ただし、この関数は '0123' のような先頭にゼロがある文字列も数字として認識するため、0チェックは別途必要です。
if (!ctype_digit($input) || $input === '0') {
    echo "エラー: 1以上の整数を入力してください。";
    exit;
}
この方法はシンプルで読みやすく、かつ高速に判定できます。
方法③:キャスト+文字列比較(おじさんテク)
昔ながらの方法ですが、キャスト+文字列比較によるバリデーションも実用的です。
この方法では、入力をまず整数にキャストし、再び文字列に戻した結果と元の入力を比較します。
また、(int)$input !== 0 により、0が入力された場合も除外します。
if ((int)$input !== 0 && (string)(int)$input === $input) {
    // $input は正の整数と判定される
} else {
    echo "エラー: 1以上の整数を入力してください。";
    exit;
}
この条件式のポイントは以下の通りです:
- 
(int)$input !== 0により、'0'や空文字、また数値に変換できない場合(結果が0になる)を除外 - 
(string)(int)$input === $inputにより、例えば'123abc'や先頭にゼロがある場合(例:'0123'は123に変換される)を弾く 
ユニットテストでバリデーションを検証しよう
各手法の挙動を確認するため、PHPUnit を使ったユニットテストで実際の動作をチェックしてみましょう。
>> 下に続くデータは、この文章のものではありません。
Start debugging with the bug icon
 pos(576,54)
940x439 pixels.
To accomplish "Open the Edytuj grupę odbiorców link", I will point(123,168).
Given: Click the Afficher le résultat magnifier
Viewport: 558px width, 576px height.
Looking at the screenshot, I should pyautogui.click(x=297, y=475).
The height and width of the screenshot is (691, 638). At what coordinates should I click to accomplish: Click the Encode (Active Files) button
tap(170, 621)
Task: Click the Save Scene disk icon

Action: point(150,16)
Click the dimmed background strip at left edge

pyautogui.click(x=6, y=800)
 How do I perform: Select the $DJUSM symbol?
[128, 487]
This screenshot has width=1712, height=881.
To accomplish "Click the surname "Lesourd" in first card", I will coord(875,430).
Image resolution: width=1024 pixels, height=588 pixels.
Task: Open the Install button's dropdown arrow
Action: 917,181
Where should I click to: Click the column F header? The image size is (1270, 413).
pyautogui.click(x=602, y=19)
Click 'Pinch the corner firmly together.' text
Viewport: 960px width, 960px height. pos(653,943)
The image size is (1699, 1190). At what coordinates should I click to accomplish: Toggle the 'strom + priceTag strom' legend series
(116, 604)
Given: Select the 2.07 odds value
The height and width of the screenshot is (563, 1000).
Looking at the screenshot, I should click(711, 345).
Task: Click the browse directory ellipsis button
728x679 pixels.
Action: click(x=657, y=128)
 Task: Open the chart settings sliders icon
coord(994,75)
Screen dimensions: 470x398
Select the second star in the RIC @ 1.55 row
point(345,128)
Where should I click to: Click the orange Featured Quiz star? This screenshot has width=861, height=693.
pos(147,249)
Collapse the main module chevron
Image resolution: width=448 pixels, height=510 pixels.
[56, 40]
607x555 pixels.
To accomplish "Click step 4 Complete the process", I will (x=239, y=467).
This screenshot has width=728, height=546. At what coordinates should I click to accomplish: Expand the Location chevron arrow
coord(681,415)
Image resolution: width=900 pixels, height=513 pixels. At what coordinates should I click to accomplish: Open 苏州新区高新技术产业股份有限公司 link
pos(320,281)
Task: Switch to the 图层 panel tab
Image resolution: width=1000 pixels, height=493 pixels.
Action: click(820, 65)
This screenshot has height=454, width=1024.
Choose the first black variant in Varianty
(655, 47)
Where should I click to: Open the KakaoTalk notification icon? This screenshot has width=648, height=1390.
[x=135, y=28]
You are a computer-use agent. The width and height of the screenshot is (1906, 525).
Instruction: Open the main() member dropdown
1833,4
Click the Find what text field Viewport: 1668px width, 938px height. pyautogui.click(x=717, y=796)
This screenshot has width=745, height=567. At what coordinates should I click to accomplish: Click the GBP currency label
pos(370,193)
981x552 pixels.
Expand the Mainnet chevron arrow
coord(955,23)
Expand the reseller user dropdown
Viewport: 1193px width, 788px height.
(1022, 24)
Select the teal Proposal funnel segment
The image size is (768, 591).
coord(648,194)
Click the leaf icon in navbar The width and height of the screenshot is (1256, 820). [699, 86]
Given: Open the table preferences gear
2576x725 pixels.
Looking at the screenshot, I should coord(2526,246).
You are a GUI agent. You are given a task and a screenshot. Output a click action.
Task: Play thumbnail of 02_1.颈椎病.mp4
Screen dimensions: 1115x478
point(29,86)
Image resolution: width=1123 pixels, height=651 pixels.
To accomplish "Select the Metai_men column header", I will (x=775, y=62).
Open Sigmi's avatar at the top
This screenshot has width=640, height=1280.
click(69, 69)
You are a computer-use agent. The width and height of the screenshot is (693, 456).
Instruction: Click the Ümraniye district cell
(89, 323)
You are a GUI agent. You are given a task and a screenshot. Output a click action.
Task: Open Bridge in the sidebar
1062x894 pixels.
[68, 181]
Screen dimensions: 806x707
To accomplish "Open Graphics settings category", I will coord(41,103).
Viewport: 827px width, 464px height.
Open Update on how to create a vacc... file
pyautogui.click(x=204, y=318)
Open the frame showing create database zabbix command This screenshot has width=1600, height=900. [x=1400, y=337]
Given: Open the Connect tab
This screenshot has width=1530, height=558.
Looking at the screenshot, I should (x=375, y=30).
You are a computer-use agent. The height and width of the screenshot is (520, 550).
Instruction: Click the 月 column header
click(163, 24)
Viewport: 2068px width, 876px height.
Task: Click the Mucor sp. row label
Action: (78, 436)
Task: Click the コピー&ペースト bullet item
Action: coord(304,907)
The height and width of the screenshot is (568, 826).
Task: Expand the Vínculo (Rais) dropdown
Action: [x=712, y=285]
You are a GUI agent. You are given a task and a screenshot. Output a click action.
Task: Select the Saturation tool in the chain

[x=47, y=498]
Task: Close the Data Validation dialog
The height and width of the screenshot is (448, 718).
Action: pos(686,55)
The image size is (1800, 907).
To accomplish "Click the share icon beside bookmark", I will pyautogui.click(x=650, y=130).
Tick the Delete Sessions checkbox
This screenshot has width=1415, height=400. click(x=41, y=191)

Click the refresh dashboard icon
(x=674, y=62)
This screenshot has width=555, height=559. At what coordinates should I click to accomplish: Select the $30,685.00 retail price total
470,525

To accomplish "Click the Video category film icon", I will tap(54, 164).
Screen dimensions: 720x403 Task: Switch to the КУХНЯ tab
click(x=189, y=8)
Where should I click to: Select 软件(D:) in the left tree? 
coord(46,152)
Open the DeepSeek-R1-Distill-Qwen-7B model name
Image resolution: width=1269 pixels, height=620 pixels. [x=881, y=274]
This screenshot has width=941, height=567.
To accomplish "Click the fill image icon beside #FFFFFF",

以下は、さまざまな入力値に対して3つの方法を検証するサンプルコードです。
use PHPUnit\Framework\TestCase;
class PositiveIntegerValidationTest extends TestCase
{
    public function inputProvider()
    {
        return [
            ['123', true],
            ['0', false],
            ['-123', false],
            ['123.45', false],
            ['abc', false],
            ['12a3', false],
            ['', false],
            [' 123', false],
            ['123 ', false],
            ['0123', false], // 仕様によっては、'0123'を許容する場合はテストケースを調整してください
        ];
    }
    /**
     * @dataProvider inputProvider
     */
    public function testRegex($input, $expected)
    {
        $result = preg_match('/\A[1-9][0-9]*\z/u', $input) === 1;
        $this->assertSame($expected, $result);
    }
    /**
     * @dataProvider inputProvider
     */
    public function testCtypeDigit($input, $expected)
    {
        $result = ctype_digit($input) && $input !== '0';
        $this->assertSame($expected, $result);
    }
    /**
     * @dataProvider inputProvider
     */
    public function testCastCompare($input, $expected)
    {
        $result = (int)$input !== 0 && (string)(int)$input === $input;
        $this->assertSame($expected, $result);
    }
}
このテストを実行して、各手法が期待通りに動作するか確認してください。
テストにパスしなければ、バリデーションに問題がある可能性が高いです。
まとめ
| 方法 | わかりやすさ | 安全度 | 
|---|---|---|
| ノーガード | ????? | ★☆☆☆☆ | 
| intにキャスト | ★★☆☆☆ | ★★☆☆☆ | 
| 正規表現 | ★★☆☆☆ | ★★★★★ | 
ctype_digit | 
★★★★★ | ★★★★☆ | 
| キャスト比較 | ★★★☆☆ | ★★★★☆ | 
- 
正規表現
厳密なチェックが可能で、UTF-8対応もしているため、多言語環境でも安全に動作します。ただし、正規表現自体の記述がやや複雑です。 - 
ctype_digit,is_numeric
シンプルで直感的なコードが書けますが、先頭ゼロをそのまま許容してしまう点に注意が必要です。 - 
キャスト比較
昔ながらのおじさんテクで、条件式だけで手軽に検証できますが、先頭ゼロの扱いや意図の明示が難しい場合があります。 
最後に
外部からの入力を適切にバリデーションすることは、システム全体の安全性と信頼性を守るために不可欠です。
今回紹介した3つの方法とユニットテストを活用し、自分のコードが仕様通りに動作しているか、ぜひ確認してください。
バリデーションの正確性が、後々のバグ防止やセキュリティ向上に直結することを実感していただけるはずです。
あと、重要なんですが「実際にうごかして試してみた?」です。UnitTestで担保するでもいいですし、自分でためしてみて挙動を確認するでもよいですが、試してないでコピペするのはやめよう!!!!!!!!!!!!!!!!!!!!!!!!